You will have the chance to meet bow makers and try
their creations on March 26th at Jeunesses Musicales du Canada, 305
Mont-Royal Ave. The event will include demonstrations by musicians and a panel
discussion. Whether a bow is new or used makes no difference. The trick is to
set a price and experiment until you find the right bow. Happy
shopping!
Pernambuco
Historically, most bows are made with pernambuco
wood due to its combined strength and flexibility. Pernambuco is a derivative of
the Pau-Brazil or Caesalpina echinata tree. Although other tropical woods
such as snakewood, ironwood and brazilwood are popular for the performance of
baroque music, pernambuco is still the most prized material for bows.

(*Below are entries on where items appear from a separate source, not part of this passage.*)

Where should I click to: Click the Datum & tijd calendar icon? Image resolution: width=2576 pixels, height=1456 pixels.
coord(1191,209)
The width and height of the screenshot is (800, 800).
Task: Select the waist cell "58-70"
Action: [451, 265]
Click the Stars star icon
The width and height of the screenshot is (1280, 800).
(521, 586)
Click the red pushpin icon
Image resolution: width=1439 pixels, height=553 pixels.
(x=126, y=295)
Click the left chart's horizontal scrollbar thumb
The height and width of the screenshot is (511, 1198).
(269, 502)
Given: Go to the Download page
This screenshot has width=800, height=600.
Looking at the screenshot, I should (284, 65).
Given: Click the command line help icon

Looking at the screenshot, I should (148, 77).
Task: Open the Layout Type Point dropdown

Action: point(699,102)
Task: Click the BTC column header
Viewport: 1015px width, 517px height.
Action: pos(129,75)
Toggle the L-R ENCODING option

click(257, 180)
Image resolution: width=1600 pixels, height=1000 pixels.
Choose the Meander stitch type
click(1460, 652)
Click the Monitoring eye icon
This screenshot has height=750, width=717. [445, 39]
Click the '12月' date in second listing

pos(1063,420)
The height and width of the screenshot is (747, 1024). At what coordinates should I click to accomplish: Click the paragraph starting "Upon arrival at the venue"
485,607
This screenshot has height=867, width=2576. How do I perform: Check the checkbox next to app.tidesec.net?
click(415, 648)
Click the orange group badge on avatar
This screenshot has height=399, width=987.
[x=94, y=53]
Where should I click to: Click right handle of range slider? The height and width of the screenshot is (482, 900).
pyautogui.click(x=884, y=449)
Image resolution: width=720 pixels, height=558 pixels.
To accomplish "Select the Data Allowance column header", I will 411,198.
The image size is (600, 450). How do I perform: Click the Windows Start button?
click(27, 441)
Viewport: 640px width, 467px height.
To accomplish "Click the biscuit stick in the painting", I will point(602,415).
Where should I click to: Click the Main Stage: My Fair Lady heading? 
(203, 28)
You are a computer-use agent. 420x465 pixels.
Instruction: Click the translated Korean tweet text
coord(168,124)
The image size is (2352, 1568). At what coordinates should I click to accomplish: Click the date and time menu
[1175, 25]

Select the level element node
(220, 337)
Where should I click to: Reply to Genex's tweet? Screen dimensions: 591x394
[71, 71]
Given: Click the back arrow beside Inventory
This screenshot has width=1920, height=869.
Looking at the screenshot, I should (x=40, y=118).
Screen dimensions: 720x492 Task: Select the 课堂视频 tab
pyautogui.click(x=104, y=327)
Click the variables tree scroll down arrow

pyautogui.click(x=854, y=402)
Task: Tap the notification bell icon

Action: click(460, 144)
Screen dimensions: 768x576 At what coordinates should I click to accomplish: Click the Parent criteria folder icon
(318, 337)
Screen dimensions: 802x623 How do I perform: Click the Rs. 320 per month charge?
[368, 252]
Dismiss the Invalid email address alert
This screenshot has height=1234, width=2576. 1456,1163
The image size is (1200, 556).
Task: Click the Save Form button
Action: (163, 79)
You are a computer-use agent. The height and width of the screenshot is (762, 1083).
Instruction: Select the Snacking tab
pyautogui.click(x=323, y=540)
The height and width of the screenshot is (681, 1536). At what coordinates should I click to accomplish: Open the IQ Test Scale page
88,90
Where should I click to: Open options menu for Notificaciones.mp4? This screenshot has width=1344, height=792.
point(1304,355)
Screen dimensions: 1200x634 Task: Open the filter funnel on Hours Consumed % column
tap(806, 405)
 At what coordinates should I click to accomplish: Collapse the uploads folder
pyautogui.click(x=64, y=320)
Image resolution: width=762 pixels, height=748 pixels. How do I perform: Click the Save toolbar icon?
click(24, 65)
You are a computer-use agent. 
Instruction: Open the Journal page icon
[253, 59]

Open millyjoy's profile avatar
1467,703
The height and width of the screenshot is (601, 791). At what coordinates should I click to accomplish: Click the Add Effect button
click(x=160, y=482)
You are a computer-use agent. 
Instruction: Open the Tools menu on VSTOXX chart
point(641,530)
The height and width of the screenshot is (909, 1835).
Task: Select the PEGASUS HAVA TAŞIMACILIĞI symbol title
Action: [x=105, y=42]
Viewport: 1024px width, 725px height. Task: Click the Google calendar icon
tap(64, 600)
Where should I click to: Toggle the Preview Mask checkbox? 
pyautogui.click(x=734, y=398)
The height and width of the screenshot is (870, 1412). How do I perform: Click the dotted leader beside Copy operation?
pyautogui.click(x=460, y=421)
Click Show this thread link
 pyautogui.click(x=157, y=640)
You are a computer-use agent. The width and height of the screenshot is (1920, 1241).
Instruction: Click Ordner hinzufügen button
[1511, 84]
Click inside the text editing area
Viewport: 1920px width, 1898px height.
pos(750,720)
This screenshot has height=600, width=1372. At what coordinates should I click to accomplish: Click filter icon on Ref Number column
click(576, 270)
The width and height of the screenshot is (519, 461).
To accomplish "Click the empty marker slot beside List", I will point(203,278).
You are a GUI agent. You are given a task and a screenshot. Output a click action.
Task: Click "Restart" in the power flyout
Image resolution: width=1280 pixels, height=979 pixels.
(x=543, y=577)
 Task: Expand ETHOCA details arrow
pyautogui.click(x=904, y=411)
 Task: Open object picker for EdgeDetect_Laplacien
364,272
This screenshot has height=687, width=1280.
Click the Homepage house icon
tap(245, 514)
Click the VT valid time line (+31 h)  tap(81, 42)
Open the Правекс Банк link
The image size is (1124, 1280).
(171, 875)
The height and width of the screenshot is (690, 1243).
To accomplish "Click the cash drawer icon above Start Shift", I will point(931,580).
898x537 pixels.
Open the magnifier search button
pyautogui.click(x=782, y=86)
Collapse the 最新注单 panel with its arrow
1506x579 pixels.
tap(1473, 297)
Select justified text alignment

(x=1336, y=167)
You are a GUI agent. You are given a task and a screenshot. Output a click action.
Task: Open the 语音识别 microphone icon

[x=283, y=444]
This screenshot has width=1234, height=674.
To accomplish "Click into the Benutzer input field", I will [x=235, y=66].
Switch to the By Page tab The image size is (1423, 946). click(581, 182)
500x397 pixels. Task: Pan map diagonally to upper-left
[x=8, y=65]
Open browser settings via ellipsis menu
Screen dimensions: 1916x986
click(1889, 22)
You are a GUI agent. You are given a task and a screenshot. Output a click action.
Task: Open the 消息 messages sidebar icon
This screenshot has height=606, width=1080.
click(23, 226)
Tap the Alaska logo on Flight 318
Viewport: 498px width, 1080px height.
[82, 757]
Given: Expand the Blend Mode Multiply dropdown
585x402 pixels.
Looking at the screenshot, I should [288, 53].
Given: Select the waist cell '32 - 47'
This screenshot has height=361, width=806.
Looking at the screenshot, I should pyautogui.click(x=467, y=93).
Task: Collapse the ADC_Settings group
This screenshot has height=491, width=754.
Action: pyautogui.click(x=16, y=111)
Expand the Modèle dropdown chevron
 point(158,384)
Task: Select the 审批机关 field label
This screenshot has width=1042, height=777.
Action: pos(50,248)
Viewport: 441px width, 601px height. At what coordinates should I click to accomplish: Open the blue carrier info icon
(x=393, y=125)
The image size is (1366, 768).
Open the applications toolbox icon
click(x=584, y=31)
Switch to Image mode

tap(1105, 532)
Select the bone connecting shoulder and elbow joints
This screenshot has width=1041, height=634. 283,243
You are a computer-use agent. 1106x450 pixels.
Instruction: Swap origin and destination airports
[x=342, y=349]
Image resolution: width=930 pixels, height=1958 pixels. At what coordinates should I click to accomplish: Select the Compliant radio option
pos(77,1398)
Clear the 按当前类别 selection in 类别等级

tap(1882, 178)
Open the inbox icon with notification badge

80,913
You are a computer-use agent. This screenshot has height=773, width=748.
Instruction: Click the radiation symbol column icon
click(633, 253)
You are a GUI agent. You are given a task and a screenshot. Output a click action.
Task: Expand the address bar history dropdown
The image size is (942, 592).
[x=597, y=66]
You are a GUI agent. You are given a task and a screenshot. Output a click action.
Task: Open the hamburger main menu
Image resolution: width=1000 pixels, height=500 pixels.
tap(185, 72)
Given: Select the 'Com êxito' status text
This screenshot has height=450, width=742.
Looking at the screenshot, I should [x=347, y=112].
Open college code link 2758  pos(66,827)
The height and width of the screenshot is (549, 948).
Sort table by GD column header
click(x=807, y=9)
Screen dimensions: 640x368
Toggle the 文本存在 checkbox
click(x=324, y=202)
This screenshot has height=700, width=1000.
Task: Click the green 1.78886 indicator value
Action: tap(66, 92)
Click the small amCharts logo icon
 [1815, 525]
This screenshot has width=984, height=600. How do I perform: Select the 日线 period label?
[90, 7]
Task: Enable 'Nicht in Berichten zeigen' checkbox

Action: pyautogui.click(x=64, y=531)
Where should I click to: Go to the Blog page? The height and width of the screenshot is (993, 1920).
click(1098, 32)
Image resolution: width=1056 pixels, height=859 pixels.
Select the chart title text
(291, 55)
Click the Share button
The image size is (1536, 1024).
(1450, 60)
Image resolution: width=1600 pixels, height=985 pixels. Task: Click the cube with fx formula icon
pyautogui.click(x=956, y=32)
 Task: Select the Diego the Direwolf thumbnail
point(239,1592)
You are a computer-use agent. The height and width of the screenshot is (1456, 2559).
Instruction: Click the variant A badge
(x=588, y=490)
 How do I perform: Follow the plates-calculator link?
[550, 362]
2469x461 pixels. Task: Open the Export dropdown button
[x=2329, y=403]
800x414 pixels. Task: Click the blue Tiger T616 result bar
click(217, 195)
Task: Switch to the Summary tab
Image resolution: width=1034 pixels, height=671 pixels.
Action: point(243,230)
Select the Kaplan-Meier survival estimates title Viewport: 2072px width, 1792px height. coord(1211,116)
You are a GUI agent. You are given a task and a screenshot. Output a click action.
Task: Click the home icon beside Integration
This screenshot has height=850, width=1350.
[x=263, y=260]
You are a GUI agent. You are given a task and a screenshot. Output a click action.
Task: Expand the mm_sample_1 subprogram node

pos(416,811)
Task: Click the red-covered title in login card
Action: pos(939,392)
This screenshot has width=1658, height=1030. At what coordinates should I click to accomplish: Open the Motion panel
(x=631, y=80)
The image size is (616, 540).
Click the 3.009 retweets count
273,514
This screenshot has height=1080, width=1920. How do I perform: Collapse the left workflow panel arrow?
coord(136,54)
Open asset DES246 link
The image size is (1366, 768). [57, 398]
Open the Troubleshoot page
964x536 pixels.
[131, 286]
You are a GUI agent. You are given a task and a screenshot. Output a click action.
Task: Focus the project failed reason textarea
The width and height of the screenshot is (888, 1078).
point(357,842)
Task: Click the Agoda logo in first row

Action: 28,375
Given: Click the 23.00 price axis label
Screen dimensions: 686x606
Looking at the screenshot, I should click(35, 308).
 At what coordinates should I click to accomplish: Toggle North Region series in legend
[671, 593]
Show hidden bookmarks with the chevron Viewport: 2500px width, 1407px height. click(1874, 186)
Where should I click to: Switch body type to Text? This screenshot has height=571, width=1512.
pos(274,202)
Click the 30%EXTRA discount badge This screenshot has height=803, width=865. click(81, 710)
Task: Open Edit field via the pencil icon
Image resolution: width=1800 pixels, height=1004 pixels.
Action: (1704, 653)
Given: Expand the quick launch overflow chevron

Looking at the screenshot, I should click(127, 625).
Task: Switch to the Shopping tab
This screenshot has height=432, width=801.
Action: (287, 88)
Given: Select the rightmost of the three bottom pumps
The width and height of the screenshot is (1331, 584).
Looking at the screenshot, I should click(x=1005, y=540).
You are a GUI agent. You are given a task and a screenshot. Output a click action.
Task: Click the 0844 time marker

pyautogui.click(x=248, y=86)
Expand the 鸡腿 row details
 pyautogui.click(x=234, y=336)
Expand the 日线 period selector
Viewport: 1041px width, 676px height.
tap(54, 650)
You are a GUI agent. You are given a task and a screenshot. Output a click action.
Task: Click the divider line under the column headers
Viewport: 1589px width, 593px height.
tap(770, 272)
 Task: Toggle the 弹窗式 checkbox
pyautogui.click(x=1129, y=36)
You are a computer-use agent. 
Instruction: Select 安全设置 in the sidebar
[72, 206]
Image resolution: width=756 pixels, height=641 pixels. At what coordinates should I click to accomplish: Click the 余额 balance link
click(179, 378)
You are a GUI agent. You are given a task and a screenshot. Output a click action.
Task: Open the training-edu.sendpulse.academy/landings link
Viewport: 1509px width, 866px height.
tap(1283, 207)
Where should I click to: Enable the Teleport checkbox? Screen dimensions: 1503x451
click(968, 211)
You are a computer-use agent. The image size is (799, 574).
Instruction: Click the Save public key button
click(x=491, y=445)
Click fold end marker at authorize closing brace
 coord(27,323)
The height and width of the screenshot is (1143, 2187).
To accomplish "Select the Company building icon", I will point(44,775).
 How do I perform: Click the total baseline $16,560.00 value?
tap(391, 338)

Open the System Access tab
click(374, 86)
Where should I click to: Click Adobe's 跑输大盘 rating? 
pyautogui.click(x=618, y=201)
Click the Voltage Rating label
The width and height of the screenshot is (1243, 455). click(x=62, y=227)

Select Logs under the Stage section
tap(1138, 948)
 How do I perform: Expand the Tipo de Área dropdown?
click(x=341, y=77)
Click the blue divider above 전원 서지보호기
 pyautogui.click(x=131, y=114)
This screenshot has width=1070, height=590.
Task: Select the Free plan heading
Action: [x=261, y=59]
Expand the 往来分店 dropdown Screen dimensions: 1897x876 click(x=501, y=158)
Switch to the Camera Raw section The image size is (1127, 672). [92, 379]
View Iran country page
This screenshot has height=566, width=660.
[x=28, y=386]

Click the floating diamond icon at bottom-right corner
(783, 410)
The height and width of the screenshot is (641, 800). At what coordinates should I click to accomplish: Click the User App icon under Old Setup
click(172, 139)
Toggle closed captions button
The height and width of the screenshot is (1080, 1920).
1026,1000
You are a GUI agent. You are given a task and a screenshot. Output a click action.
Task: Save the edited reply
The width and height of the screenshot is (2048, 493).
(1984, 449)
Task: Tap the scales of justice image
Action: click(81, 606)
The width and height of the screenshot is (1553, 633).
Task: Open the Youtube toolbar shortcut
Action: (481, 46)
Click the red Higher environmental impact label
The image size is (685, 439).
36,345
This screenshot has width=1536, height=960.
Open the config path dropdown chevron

One of the main reasons, though not the only one,
for the proliferation of the production of bows made from new materials such as
carbon fiber is the depletion of the stock of pernambuco. Although attempts to
protect the rare wood have been recorded as early as 1605, notably the
"Pernambuco Wood Proclamation" signed by Phillip II of Portugal, pernambuco is
growing scarce.
Thomas Wilder, of Wilder and Davis Lutherie in
Montreal, is at the head of a project to raise funds for the promotion of the
preservation and sustainable use of pernambuco. The PAU-Brazil Conservation
Project intends to donate the funds raised from the publication of a
collaborative work on the repair, restoration and conservation of stringed
instruments and their bows. For more information about the project please visit
www.pau-brazil.com.
(The fear that pernambuco will become extinct is
shared by others outside the musical community. Pernambuco wood extract is being
tested for use in the treatment of cancerous tumors with encouraging results
according to research done by Professor Angelo José Camarotti and Ivone Antônia
de Souza of the Federal University of Pernambuco. The extract has proven to
inhibit tumor growth, with success rates of up to 87.1%. The depletion of the
sources seriously threatens the future of this promising therapy.)